The Pennsylvania House passed, and sent to the Senate, legislation that would authorize inspectors to begin random testing of octane levels in gasoline.
Senator Stewart Greenleaf (R-Bucks/Montgomery) said the state Department of Agriculture’s Weight and Measures inspectors are required to check that gas pumps are correctly dispensing gas. He said Senate Bill 341 would task those same officials to also check octane levels in the gas.
Greenleaf said it is important for consumers to know when they buy gas that they’re getting what they pay for, and the measure will make suppliers more sensitive to checking the gas they sell.
“Right now there’s no regulation of it. There’s no one checking on it,” said Greenleaf. “So, as a result, there’s no incentive for the suppliers to be very particular in regard to the octane level.”
Greenleaf said only Pennsylvania, Alaska, and Nebraska don’t perform regular checks on octane levels.

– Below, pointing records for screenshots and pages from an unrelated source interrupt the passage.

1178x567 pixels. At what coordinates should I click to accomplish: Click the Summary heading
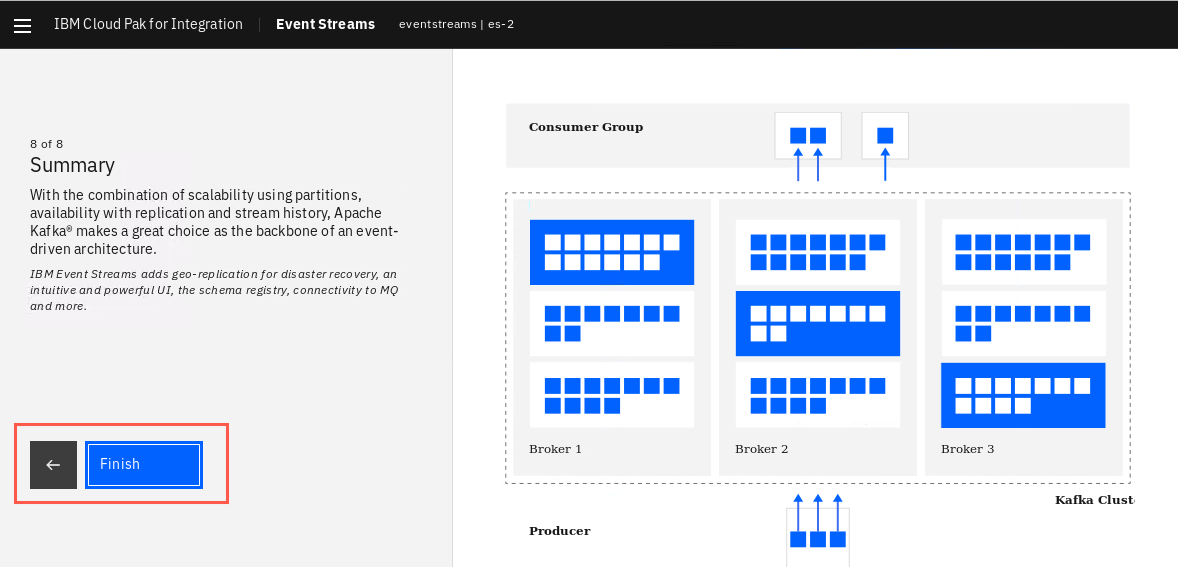click(x=72, y=165)
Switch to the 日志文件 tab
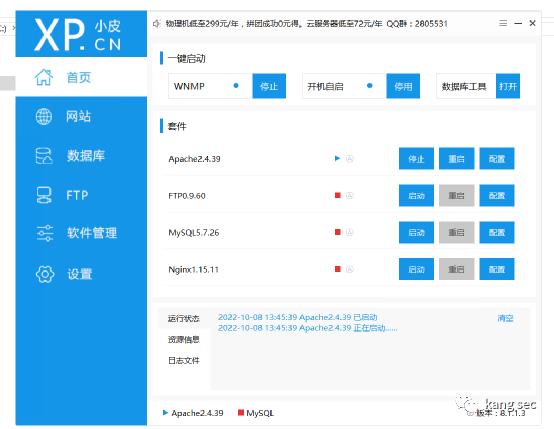The height and width of the screenshot is (429, 554). [184, 360]
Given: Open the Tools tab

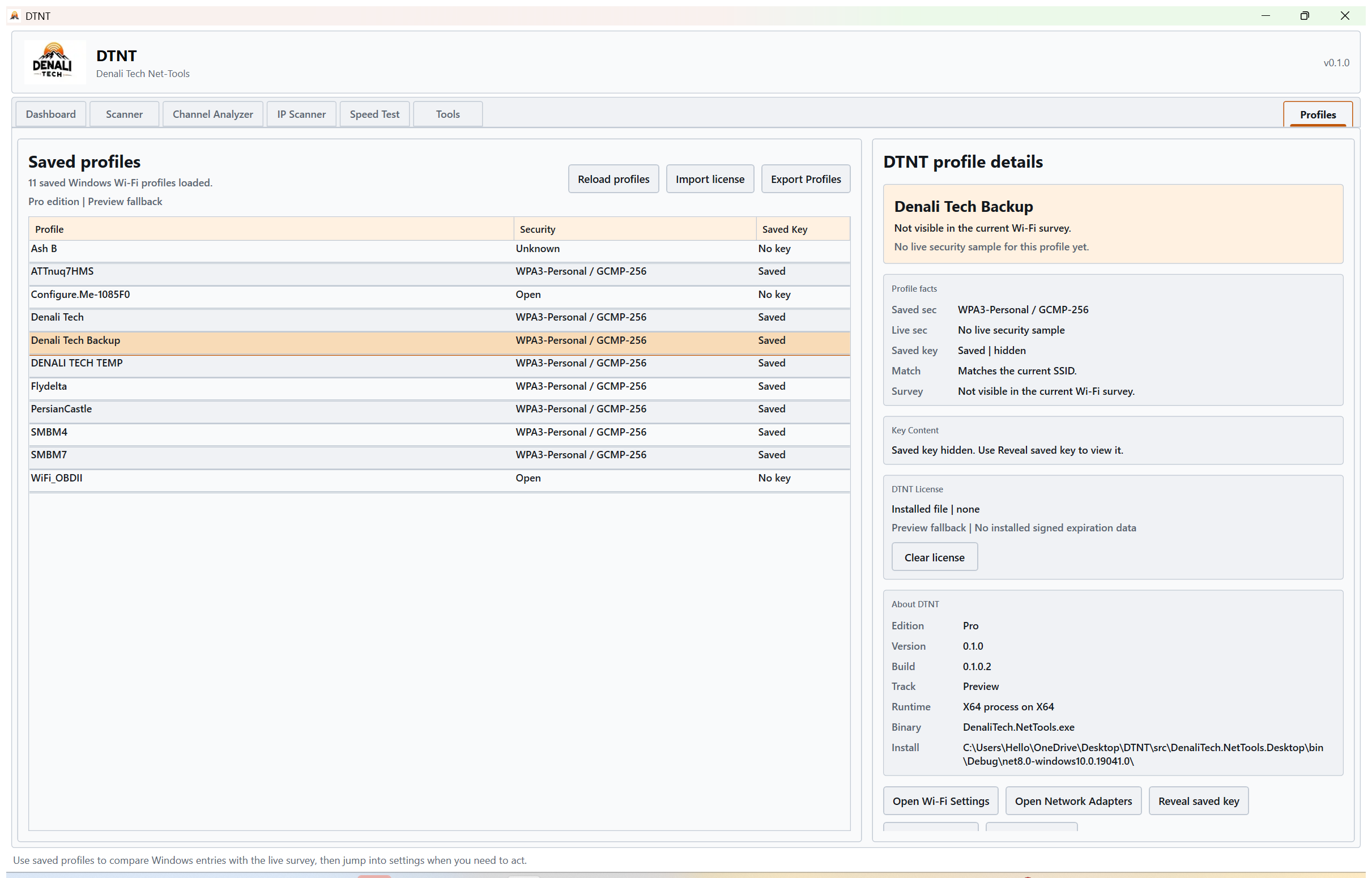Looking at the screenshot, I should pyautogui.click(x=447, y=114).
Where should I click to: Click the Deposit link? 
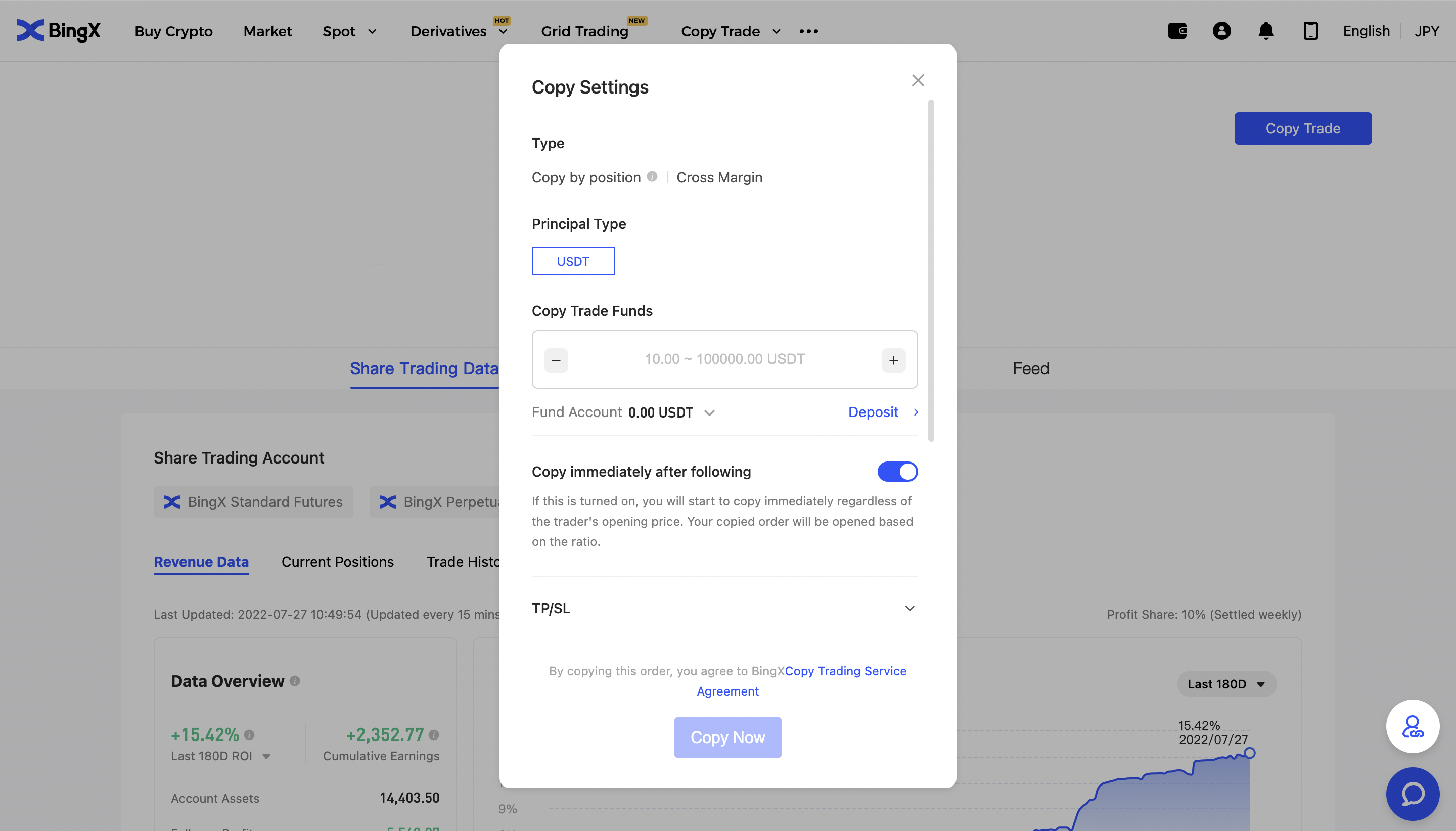click(873, 412)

In 2007, following an audit of retail gas pumps, PA Auditor General Jack Wagner recommended the state begin testing octane levels. Greenleaf said he’s was working on this legislation before then.
“It wasn’t given a priority before this. And so, I’m pleased that the House considered it and the Senate also considered it,” said Greenleaf. “And now all it has to do is come back to the Senate for concurrence.”
He said the House only amended the bill in minor ways and he expects it to pass when the Senate returns to session October 15th.